I have a 5 wheel Darf rake that my grandparents bought in about the late 50’s. It has been part of every haying season since. I need to replace the bushings and do a good refurbish on it, but I’m having a little trouble with the details. The tag numbers are hand written (not stamped), and the model number area was dinged in the past. It appears to be a Model G from my research. It is serial number 286. There seems to be a lack of information on older Darf machines on the web. Teeth are available, wheels are available. Certain Farmhand rakes are very similar to the Darf rakes, and I saw a reference that Darf built rakes or components for other companies. But so far neither my research nor my local sources have come up with bushings for this unit. Does anyone have a source for the wheel bushings for these rakes? Or does anyone have a few tucked away in their shop? Option 2 is to go to a machine shop and get them made.


----------



## SidecarFlip (Mar 25, 2021)

Always pains me to see equipment sitting outside in the elements without even a tarp over them but it's yours, not mine so I digress on that.

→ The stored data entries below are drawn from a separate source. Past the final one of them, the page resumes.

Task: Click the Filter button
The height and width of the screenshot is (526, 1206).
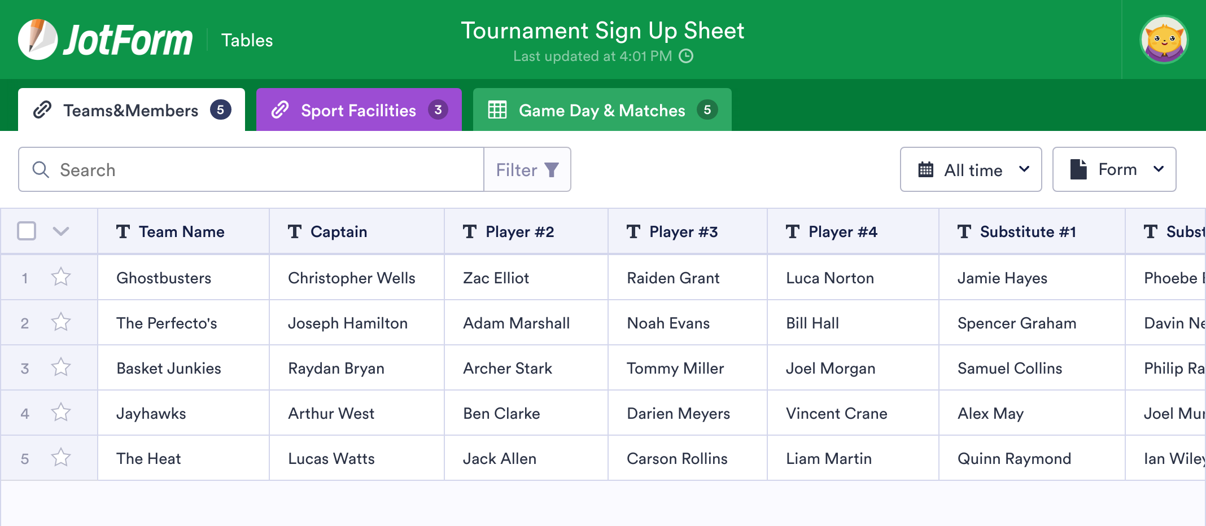Action: tap(527, 169)
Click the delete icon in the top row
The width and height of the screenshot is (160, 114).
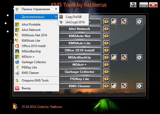coord(124,22)
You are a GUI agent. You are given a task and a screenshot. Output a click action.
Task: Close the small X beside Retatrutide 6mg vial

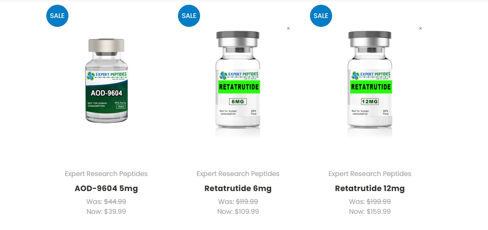coord(288,28)
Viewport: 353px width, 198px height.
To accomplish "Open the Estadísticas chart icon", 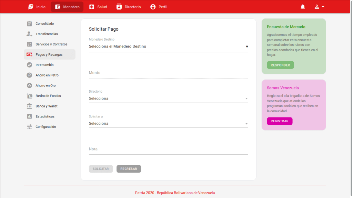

I'd try Agri Supply online or Shoup manufacturing for parts and you can always measure the bearings and buy according to dimensions at any bearing supply house. Shoup especially carries a ton of replacement parts for all sorts of implements. I had an and now sold a Geihl 260 rotary rake that was vintage and not made for years and Shoup had all the parts to repair it. Long gone, replaced with a new Kuhn Masterdrive rotary rake.

You can request a free catalog from either place on their online store. Buy a ton of parts from both outfits.


----------



## Ford5610II (Jun 11, 2020)

Thanks, I’ve tried Agri-supply. Have not tried Shoup. I agree completely with the comment on covering equipment. There is a whole lot of back story behind these pictures.


----------



## BigT (Sep 15, 2014)

You should be able to find bushings at a bearing shop.


----------



## SidecarFlip (Mar 25, 2021)

If plain bushings (oil impregnated bronze), any machine shop can turn them out from bar stock quickly and cheaply as well. When you said bearings, I thought they were sealed ball or roller.


----------



## unsquidly (Jul 13, 2021)

Have you tried here? I would at try to download a manual for your rake from here and maybe contact them and see what they say...





__





DARF hay rakes combine rugged quality with proven technology.|Nikkel Iron Works, Inc. |1-800-342-9222


DARF hay rakes combine rugged quality with proven technology. For over 50 years, industry leaders in dairy and agriculture have chosen DARF for its reliability and ease of operation. With up to 17 wheels and 24 models, DARF has a hay rake to fit your operation and your specific field needs...



www.nikkelironworks.com


----------



## Ford5610II (Jun 11, 2020)

Below is a project update. I sanded and painted the pieces. 2 of the original wheels had been changed out over the years for wheels off of a similar but slightly different rake. I found and repaired the original wheels. I never did find the correct bushings, (original bushings were cast iron) but I found brass pipe of the almost correct dimensions (1.75” OD x 1.5” ID) at onlinemetals.com that I cut to length and tapered and filed to make the bushings. The 5 wheels and their support arms required 20 bushings, which pretty well used up 3-feet of pipe. Re-assembly was not as simple and clean as expected. There was more grinding, drilling and sledge hammer work than one would think. I made a tool out of a 2” pipe and some washers to move the wheels on the hubs without damaging anything. With new teeth, a gallon of red paint, and 6ft of brass pipe, I have about $600 or $700 into the project. Also 5 or 6 days of time in sanding, painting, changing teeth (18 per wheel) and re-assembling.


----------



## pogobill (Jan 31, 2012)

Looks like you got 'er done! Looks great.


----------



## BinVa (Sep 21, 2020)

Nice work!! You did good to bring it back to reliable condition and still cheaper than a used replacement. They don’t make them like they used too. Someone will use it for another 60yrs… B.


----------